::: PASSAGE

Last week, in the Guardian Review, Owen Hatherley wrote this review of Altered Pasts: Counterfactuals in History by Richard J Evans. It was an interesting review that attacked much of what Evans had said in his book. But Hatherley seemed to go along with Evans in assuming that counterfactuals (and alternate histories, the two were discussed without discrimination) were inherently conservative.

I had to disagree. I wrote the following letter to the Guardian, but since there seems to be no letter column in this week’s Guardian Review, I include it here (note, I kept this short for a better chance of being published, but I could have written on this subject at far, far greater length).

Sir,

In repeating the claim by Richard J. Evans that counterfactuals are inherently, and indeed always, conservative, Owen Hatherley (President Gore? Prime Minister Portillo?, 19 April) is simply wrong.

Yes, many are conservative, but not by any means all of them. Of American counterfactuals concerning the Civil War, for instance, Ward Moore’s classic Bring The Jubilee examines the social and economic devastation wrought by a Southern victory, while Terry Bisson’s Fire On The Mountain presents a utopian state brought about by John Brown’s victory at Harper’s Ferry. Neither could possibly be considered conservative.

::::::

:: ACTIONS TO TAKE ::
[1] Why does the writer of the passage include the letter there instead of waiting for the Guardian to print it, and why was the letter kept short?
[2] Quote the passage between "In repeating the" and "possibly be considered conservative.", inclusive.

::: ENTRIES SHOWN

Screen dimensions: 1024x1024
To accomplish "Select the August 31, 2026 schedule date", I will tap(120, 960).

::::::
::: ENTRIES SHOWN

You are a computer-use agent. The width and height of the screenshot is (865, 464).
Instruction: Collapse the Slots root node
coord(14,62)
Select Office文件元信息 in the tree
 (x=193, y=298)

::::::
::: ENTRIES SHOWN

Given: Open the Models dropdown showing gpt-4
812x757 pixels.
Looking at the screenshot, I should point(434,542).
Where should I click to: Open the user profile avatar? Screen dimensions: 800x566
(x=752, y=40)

::::::

:: TASK ANSWERS ::
[1] The writer includes the letter in the passage because there seems to be no letter column in this week's Guardian Review. It was kept short to improve its chance of being published.

[2]
In repeating the claim by Richard J. Evans that counterfactuals are inherently, and indeed always, conservative, Owen Hatherley (President Gore? Prime Minister Portillo?, 19 April) is simply wrong.

Yes, many are conservative, but not by any means all of them. Of American counterfactuals concerning the Civil War, for instance, Ward Moore’s classic Bring The Jubilee examines the social and economic devastation wrought by a Southern victory, while Terry Bisson’s Fire On The Mountain presents a utopian state brought about by John Brown’s victory at Harper’s Ferry. Neither could possibly be considered conservative.